Before we look into the generated project, let’s examine the command we just ran. We ran the create sub command, and gave it the name of the new project as a parameter. All Provengo tool commands share the same structure:

command structure
Figure 2. Provengo tool’s command-line structure
Read more about provengo’s command line structure and global options here.

The --batch-mode is a good example of a global option. When invoked with this option, the Provengo tool does not prompt the user for input, nor does it opens reports or visualizations. If you run the create command with this option (see below), it will not ask any questions, and just use the default values.

$ provengo --batch-mode create first-morning2

Project Structure

Now that your first project is created, let’s examine what’s in it.

A Provengo project is a just regular directory a file system, similar to many other projects. This way it can be managed by version control systems, such as git. For this tutorial, we can about the following sub-directories and files:

data

A place to store JavaScript files containing global constants.

spec

This sub-directory contains the specifications - the part of the project that generates the required behaviors of the system under test. It is divided to sub-directories by specification type.

spec/js

A sub-directory holding the part of the specifications written in JavaScript.

meta-spec

A sub directory containing code for working with the specification (rather than working on it). For example, code for generating optimized test suites should go here, since these suites are composed of scenarios defined in the spec.

If you’re curious about the rest of the items in the project folder, there’s a fully detailed description of a Provengo project structure at the reference documentation site.

Your First BThread

BThreads (short for "behavioral threads") are one of the building blocks of a model. A bthread typically describes a simple behavior the specified application is required to follow. BThreads communicate with each other using events they can request, wait for, or block. More on this below.

We start creating the morning routine specification by adding the main scenario to the model. Since this scenario is part of the system behavior specification we are creating, it’s going to live in the spec directory. And since it’s going to be written in JavaScript, it’s going to live in spec's js sub-directory.

The spec/js directory contains a file called hello-world.js. It contains a "Hello, World" example which will only get in our way now, so delete it. Using your favorite editor or IDE, create a new file in spec/js. Let’s call it main.js, since it will contain the main behavior.

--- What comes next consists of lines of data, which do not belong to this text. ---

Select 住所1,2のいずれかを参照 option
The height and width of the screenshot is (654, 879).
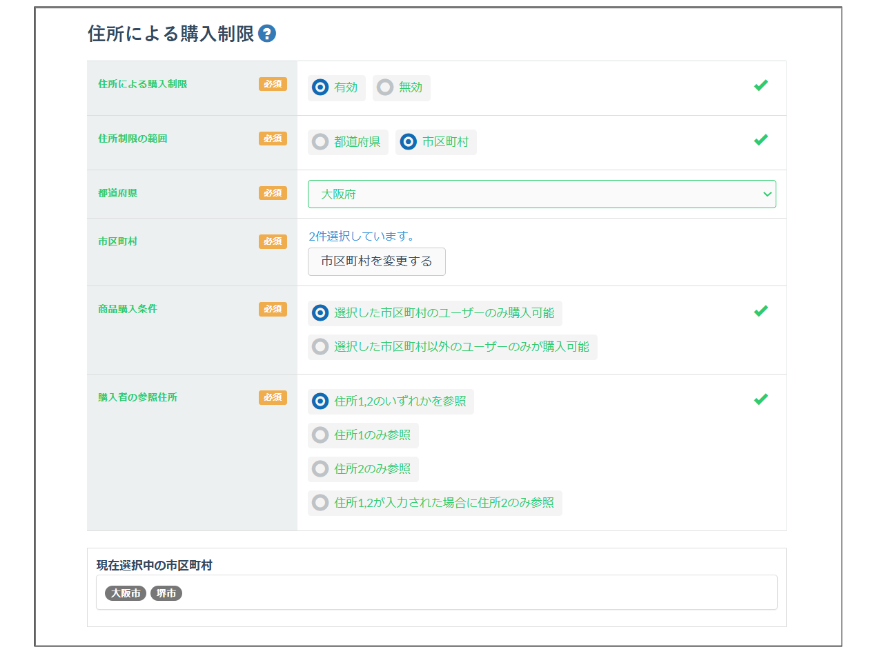[x=320, y=401]
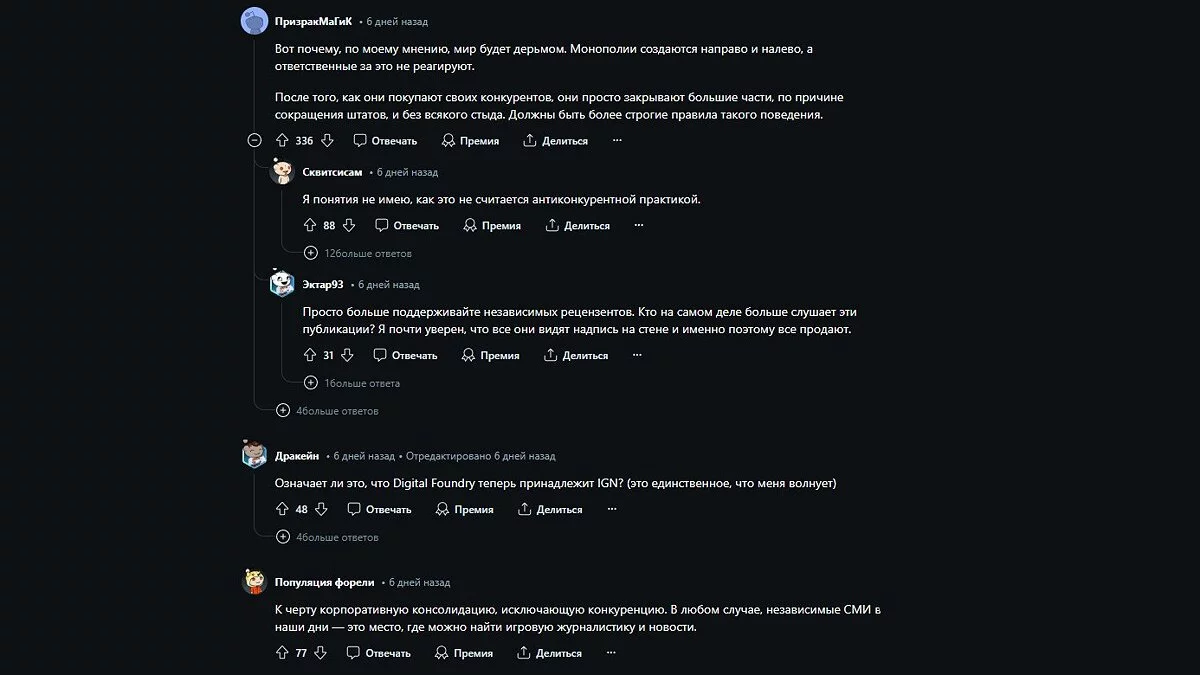Screen dimensions: 1200x675
Task: Reply to Дракейн's comment
Action: [379, 509]
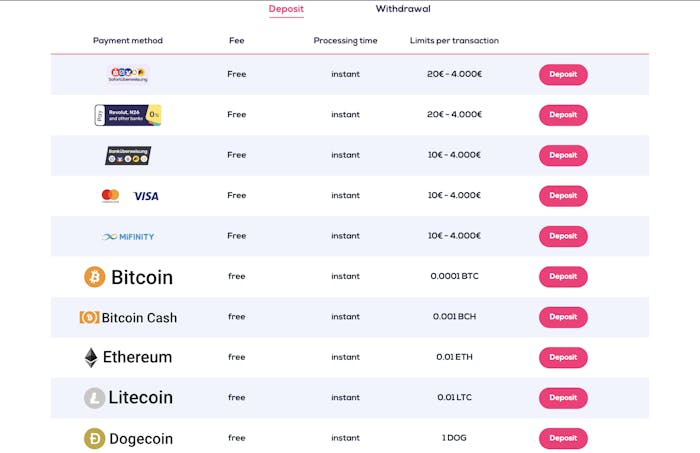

Now add the following code to the file main.js file, and save it. It contains a single bthread describing the main morning routine by requesting four events in a reasonable order. We’ll explain this code below, but first let’s run and analyze it.

bthread("main", function(){
    request(Event("Wake up"));
    request(Event("Brush teeth"));
    request(Event("Dress up"));
    request(Event("Go out"));
});

Provengo models are run using the run sub-command. There are various ways of running a model or a test suite - the one that we’ll use now asks the Provengo tool to choose a random scenario defined by the model, and execute that scenario.

As you have probably noticed, our model specifies only a single scenario to choose from. This will change soon.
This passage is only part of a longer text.